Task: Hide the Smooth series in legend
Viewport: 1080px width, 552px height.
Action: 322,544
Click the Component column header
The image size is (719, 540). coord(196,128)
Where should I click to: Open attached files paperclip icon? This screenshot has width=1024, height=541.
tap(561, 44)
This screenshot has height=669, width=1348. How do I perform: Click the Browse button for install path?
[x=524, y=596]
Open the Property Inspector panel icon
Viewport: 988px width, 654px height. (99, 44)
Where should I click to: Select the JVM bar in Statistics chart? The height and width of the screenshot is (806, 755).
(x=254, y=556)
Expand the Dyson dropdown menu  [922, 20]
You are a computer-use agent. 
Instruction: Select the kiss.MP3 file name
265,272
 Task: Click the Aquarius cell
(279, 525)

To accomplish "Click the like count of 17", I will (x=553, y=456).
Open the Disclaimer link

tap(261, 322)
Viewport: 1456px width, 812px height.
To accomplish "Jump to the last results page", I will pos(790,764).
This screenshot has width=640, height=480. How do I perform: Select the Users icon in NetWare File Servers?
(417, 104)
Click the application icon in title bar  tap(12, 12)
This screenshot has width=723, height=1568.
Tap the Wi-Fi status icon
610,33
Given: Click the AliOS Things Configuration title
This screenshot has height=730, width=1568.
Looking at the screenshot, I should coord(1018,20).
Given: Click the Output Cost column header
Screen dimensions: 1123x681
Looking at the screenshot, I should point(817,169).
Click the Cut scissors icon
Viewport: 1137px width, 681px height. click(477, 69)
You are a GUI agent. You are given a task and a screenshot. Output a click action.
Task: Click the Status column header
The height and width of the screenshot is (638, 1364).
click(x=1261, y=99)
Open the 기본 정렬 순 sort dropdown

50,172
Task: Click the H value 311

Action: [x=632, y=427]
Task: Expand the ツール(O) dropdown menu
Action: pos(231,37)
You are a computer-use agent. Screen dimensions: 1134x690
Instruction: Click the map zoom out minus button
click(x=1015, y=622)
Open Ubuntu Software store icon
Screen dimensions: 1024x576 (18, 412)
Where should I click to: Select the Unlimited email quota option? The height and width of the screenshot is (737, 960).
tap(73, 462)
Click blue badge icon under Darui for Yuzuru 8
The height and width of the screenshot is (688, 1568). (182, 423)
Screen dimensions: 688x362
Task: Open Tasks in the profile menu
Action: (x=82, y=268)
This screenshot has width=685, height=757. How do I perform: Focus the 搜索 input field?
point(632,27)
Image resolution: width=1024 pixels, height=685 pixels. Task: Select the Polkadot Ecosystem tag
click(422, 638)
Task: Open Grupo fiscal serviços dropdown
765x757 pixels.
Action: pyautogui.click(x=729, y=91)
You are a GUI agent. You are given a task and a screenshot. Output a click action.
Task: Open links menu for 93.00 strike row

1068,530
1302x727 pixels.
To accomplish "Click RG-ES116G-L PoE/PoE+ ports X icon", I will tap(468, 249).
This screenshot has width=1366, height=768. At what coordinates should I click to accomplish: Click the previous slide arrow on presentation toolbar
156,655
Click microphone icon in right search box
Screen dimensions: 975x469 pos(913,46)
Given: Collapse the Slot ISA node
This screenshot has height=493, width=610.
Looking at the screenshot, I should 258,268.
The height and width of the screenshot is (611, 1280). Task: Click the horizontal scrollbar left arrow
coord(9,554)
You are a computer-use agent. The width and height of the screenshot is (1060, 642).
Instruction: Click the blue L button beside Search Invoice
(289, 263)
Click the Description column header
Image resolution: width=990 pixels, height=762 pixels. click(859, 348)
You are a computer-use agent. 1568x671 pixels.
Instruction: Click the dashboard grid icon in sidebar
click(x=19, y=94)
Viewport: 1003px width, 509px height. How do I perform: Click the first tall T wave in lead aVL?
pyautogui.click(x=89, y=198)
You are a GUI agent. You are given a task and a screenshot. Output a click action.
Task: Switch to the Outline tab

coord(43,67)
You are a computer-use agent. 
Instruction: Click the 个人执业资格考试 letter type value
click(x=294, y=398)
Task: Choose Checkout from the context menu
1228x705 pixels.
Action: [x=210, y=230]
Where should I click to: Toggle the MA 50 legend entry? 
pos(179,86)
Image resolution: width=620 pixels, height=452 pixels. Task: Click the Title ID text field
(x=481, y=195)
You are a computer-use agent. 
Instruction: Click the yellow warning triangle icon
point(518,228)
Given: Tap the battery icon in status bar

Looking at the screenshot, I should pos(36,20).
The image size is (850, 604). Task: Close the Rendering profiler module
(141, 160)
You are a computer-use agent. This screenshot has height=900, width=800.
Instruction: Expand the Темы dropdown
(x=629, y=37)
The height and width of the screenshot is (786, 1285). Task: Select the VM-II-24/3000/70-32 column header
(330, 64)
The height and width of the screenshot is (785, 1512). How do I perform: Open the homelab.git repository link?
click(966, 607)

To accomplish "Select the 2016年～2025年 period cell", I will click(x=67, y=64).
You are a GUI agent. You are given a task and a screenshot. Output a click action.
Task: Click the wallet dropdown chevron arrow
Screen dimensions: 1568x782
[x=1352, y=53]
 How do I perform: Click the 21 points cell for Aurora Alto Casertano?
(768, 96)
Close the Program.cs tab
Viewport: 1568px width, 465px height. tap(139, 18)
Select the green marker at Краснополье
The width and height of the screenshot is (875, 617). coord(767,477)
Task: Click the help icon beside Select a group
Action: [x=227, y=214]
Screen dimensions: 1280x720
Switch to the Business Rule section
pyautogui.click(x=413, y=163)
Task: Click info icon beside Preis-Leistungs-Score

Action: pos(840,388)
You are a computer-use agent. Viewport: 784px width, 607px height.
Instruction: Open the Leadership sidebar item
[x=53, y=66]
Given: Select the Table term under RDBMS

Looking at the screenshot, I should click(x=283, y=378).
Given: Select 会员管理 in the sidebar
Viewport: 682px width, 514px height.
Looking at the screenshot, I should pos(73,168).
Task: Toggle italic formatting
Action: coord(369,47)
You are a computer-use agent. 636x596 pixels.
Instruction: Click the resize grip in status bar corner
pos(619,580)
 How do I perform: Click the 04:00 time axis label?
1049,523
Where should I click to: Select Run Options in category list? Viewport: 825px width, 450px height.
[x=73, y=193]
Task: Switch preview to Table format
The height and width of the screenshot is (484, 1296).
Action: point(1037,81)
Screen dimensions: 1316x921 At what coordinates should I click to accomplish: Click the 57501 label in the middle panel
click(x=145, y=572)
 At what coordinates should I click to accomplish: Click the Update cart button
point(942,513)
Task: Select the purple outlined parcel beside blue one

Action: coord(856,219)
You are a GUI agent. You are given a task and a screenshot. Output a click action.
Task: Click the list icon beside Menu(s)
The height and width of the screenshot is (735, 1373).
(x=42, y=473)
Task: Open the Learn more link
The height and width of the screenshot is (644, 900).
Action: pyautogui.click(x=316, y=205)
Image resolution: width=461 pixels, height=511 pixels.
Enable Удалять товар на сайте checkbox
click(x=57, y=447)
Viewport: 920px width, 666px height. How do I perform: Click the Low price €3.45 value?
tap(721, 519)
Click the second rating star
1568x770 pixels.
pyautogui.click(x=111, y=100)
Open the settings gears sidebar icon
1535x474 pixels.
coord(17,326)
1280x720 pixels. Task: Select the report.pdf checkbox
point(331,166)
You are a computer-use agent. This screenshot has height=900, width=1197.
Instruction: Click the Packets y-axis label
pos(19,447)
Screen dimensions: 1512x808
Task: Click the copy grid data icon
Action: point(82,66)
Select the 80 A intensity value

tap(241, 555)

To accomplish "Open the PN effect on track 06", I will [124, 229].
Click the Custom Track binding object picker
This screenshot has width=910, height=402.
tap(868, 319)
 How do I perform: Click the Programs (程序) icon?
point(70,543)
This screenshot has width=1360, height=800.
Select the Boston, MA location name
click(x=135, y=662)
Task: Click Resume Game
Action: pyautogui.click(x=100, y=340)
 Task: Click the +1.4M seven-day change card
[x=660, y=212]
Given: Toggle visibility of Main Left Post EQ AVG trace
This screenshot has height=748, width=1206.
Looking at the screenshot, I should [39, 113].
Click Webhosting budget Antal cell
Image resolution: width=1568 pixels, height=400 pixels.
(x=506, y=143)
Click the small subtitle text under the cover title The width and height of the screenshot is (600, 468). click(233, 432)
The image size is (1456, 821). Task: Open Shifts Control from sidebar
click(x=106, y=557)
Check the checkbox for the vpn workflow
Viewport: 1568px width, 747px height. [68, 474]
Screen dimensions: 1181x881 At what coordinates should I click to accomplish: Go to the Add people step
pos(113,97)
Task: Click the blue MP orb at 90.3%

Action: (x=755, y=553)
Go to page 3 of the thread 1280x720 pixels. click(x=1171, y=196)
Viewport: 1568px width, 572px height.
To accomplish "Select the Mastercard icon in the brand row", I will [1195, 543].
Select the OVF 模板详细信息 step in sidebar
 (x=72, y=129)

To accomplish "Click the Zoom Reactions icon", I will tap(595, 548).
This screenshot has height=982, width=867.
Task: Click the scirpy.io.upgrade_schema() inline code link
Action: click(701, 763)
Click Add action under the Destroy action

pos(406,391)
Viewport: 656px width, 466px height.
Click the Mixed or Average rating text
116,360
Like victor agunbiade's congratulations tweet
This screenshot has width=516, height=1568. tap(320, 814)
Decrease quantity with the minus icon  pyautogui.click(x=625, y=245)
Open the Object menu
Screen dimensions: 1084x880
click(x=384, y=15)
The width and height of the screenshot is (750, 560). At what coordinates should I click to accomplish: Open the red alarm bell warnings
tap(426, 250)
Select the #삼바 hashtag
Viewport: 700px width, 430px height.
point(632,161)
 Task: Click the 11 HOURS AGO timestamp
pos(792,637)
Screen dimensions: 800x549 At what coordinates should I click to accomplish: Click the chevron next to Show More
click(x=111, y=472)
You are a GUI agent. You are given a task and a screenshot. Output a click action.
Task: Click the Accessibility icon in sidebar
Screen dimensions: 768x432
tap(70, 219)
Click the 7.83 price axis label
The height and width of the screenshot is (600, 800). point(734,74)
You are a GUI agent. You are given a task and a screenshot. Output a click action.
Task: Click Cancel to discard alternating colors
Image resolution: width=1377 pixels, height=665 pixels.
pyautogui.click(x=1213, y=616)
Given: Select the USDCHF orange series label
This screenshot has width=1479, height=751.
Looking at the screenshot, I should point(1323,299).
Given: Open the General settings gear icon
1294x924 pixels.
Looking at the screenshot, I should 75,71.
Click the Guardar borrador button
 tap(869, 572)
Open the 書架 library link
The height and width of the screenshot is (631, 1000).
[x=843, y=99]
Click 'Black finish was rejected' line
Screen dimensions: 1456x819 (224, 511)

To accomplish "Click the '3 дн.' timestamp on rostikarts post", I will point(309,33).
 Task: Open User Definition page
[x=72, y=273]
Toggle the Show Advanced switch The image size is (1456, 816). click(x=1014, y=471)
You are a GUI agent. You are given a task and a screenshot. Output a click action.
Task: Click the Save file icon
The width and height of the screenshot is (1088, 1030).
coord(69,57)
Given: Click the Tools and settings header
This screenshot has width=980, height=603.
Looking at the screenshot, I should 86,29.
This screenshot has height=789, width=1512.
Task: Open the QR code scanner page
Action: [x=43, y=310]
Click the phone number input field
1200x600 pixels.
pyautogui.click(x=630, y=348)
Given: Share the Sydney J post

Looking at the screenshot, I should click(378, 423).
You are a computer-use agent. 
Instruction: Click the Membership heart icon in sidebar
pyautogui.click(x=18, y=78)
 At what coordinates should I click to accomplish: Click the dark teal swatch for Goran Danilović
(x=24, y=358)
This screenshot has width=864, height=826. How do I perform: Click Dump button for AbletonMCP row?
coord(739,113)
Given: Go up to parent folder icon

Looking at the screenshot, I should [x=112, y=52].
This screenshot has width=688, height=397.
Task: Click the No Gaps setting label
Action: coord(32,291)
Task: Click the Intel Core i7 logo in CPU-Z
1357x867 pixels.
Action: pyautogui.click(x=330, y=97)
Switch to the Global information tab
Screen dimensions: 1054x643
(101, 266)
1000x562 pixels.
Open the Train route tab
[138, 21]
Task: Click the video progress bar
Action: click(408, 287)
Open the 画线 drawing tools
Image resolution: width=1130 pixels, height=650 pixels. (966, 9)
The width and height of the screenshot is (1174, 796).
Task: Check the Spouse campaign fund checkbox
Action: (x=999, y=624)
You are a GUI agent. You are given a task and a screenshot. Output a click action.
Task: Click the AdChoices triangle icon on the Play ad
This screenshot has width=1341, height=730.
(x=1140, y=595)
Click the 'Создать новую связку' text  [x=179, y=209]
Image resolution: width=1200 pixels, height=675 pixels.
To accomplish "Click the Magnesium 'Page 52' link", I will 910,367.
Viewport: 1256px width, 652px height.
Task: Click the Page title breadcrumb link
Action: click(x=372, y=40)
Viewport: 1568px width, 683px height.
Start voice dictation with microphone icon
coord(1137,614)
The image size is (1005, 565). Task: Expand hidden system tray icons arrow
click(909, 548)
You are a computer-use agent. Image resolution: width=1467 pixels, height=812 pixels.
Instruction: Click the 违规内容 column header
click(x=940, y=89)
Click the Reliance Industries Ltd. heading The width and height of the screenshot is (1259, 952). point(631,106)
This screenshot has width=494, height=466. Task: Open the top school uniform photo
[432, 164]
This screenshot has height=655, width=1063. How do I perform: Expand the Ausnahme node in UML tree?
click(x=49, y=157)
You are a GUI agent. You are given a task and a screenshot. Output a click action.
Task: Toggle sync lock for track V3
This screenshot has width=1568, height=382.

-------

--- Problem to solve ---
Check each line above for the word "series" and give the number of lines that have it, nothing else.

--- Problem solution ---
2